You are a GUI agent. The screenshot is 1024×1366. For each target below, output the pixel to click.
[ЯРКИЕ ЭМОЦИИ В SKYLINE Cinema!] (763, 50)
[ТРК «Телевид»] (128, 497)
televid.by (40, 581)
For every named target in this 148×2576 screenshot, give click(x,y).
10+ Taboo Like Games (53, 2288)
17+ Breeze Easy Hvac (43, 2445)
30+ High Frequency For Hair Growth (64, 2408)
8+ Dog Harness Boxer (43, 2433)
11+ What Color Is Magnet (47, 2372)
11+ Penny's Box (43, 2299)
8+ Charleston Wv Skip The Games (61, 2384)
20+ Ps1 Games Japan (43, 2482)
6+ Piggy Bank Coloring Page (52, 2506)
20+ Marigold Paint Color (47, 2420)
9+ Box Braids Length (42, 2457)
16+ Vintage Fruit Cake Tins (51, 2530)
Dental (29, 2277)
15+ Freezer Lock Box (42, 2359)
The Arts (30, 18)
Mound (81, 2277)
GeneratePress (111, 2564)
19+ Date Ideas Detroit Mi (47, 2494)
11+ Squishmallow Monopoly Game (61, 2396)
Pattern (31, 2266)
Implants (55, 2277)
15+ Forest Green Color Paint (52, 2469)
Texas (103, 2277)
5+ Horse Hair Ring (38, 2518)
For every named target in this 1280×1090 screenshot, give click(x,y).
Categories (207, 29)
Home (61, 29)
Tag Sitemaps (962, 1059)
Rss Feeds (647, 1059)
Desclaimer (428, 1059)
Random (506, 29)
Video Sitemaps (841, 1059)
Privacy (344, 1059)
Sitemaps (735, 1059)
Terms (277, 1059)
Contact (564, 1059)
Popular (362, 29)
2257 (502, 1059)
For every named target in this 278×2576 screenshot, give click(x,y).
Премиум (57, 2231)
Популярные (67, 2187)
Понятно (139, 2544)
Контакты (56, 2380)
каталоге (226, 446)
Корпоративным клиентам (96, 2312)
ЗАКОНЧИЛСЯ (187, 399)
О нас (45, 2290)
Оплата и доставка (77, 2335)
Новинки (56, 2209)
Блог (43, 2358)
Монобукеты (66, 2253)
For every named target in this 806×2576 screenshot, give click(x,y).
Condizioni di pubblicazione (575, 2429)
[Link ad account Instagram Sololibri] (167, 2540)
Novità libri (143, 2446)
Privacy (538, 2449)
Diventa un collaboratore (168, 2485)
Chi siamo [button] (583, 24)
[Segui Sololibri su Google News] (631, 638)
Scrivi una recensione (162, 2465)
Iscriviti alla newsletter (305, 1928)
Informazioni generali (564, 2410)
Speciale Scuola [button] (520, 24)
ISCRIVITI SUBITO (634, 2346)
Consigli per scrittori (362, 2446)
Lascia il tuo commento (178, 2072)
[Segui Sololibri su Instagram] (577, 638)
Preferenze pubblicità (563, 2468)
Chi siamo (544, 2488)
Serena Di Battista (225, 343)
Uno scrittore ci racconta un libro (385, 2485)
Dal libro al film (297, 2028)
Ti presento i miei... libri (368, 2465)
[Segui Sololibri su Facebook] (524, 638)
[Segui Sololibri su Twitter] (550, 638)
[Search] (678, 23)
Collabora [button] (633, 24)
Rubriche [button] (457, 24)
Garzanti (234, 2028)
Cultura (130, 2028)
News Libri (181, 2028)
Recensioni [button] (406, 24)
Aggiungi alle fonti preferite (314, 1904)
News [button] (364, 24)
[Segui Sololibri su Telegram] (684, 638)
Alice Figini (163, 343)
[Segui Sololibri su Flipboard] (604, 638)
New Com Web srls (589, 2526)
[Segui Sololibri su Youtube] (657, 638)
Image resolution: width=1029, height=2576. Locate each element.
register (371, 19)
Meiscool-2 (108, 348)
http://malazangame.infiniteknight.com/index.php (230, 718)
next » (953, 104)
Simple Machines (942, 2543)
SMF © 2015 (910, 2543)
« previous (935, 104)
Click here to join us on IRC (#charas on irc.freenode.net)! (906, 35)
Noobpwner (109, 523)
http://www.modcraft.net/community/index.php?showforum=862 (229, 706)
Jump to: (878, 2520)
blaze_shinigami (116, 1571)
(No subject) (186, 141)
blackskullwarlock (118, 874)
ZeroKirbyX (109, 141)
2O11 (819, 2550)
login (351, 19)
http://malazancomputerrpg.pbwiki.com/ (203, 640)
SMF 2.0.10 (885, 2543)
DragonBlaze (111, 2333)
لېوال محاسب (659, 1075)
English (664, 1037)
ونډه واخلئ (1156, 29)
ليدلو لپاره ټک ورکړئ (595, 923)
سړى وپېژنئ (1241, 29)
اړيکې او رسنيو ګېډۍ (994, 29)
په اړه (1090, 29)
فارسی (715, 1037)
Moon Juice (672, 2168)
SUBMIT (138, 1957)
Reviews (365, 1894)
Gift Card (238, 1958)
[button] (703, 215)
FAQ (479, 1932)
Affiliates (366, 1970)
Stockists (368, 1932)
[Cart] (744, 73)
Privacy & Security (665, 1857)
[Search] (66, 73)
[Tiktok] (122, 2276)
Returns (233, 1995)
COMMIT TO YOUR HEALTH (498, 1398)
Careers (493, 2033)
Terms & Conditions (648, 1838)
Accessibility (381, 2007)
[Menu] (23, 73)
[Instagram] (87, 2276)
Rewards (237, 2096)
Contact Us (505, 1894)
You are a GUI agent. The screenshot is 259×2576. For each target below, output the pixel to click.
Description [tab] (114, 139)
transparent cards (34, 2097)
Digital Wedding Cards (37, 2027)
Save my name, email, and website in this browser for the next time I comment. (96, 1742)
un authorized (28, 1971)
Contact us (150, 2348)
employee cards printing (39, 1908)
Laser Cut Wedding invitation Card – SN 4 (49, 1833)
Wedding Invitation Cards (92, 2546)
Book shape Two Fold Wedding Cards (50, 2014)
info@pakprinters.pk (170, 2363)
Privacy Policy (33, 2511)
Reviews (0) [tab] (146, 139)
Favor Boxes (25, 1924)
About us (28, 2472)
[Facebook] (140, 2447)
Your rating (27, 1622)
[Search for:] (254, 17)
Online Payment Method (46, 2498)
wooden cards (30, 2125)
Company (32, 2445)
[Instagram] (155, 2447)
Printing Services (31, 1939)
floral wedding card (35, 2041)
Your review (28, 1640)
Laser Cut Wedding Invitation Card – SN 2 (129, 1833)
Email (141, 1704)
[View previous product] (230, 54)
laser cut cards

■ **Assigned task**
Sift through the material above and copy the lines that contain the word "output".

■ **Answer to this exercise**
You are a GUI agent. The screenshot is 1024×1366. For each target below, output the pixel to click.
You are a GUI agent. The screenshot is 259×2576. For each target below, output the pixel to click.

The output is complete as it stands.